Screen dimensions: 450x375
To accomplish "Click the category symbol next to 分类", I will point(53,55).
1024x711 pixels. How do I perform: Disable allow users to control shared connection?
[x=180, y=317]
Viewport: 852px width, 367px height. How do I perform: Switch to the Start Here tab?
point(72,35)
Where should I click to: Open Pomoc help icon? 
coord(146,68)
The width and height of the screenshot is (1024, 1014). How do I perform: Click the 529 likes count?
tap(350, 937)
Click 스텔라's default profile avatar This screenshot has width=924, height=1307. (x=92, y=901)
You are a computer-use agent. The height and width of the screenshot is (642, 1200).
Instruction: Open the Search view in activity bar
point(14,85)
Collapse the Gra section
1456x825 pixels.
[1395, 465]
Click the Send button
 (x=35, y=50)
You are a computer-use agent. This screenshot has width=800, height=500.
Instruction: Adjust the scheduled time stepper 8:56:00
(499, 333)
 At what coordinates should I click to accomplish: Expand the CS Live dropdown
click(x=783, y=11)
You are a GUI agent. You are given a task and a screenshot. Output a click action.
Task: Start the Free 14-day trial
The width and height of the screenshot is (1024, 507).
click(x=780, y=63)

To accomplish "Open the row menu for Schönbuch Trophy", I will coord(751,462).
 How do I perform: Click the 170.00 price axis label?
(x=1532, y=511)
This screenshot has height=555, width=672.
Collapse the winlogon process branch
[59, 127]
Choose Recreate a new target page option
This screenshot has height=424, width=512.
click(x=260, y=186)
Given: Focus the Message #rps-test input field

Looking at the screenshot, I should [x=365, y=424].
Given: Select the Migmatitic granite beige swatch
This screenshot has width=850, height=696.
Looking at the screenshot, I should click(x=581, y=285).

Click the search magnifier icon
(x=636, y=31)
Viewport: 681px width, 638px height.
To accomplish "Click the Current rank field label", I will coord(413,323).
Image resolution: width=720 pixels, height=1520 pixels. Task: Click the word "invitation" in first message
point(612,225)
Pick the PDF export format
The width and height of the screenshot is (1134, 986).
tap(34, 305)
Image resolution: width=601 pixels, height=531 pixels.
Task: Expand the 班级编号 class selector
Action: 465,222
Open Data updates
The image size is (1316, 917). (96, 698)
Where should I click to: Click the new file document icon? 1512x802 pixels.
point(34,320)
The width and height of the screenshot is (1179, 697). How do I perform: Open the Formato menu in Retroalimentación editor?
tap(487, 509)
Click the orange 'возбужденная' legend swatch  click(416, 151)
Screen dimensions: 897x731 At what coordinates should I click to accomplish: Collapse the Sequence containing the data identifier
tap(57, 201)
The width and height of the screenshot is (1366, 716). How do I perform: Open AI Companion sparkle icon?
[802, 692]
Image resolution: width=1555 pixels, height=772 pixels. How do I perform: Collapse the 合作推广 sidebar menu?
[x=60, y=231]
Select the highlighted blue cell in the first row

*WORK TO COMPLETE*
Within the preceding material, tally each line that holds the word "agent". Write down only the total.

*RESPONSE TO THIS TASK*
3